━━ SUPPLIED MATERIAL ━━

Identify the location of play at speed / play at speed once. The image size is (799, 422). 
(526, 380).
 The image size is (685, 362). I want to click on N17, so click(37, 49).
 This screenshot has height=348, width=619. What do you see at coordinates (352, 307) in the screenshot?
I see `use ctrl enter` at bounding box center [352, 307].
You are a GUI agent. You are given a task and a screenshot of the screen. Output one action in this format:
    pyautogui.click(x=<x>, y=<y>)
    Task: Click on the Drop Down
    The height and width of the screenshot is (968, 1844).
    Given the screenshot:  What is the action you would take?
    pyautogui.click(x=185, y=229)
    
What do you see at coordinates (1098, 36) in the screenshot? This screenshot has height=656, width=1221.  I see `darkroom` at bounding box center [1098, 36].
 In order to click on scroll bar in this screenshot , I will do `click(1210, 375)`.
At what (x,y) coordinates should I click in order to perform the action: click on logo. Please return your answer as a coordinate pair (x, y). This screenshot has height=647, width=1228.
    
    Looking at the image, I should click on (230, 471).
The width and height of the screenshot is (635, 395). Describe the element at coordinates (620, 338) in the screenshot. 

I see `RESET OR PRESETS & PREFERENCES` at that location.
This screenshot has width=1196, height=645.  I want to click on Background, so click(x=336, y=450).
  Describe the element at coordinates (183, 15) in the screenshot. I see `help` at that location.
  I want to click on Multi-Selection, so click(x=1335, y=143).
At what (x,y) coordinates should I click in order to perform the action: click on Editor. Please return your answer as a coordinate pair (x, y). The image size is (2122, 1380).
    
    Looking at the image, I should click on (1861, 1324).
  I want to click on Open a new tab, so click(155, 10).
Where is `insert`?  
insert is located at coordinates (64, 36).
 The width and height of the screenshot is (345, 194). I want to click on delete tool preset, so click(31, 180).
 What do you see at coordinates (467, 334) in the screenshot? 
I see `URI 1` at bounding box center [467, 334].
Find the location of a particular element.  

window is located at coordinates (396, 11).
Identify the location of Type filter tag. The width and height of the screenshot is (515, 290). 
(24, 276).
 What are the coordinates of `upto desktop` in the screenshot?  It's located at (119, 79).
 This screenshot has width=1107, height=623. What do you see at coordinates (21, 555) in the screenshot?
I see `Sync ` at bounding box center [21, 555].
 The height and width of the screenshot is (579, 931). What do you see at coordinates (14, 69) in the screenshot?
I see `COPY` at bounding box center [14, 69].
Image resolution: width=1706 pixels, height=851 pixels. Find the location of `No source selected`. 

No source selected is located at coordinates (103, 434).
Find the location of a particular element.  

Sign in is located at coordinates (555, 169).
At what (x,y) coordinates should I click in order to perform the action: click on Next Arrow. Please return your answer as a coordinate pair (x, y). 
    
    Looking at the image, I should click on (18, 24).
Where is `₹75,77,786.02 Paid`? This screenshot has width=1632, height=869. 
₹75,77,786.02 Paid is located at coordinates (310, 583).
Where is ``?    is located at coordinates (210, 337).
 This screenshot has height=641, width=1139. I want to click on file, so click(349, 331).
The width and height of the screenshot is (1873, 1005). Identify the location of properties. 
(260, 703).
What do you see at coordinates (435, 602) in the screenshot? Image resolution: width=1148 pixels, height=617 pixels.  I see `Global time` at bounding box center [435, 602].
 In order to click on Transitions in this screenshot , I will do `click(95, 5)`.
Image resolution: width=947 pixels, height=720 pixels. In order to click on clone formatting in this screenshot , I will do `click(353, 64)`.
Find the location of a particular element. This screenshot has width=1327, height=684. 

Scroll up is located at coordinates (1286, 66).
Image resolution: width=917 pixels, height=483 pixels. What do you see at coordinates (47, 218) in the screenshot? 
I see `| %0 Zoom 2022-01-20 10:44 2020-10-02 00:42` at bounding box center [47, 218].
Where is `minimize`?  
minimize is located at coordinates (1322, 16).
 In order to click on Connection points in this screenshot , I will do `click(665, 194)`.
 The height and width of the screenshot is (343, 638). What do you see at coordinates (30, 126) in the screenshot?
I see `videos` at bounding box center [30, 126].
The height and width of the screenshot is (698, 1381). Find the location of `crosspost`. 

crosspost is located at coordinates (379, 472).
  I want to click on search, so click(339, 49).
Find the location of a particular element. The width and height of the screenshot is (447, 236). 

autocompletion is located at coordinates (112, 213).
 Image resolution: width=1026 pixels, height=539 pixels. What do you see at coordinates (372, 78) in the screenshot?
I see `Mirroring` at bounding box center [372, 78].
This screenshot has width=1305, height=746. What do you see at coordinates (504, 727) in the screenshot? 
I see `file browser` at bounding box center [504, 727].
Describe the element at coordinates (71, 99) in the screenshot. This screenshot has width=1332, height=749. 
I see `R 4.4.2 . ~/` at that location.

━━━

PROBLEM TO WORK ON
Return every line of the data above that contains the string "selected".

EXERCISE SOLUTION
Image resolution: width=1706 pixels, height=851 pixels. Find the location of `No source selected`. 
No source selected is located at coordinates (103, 434).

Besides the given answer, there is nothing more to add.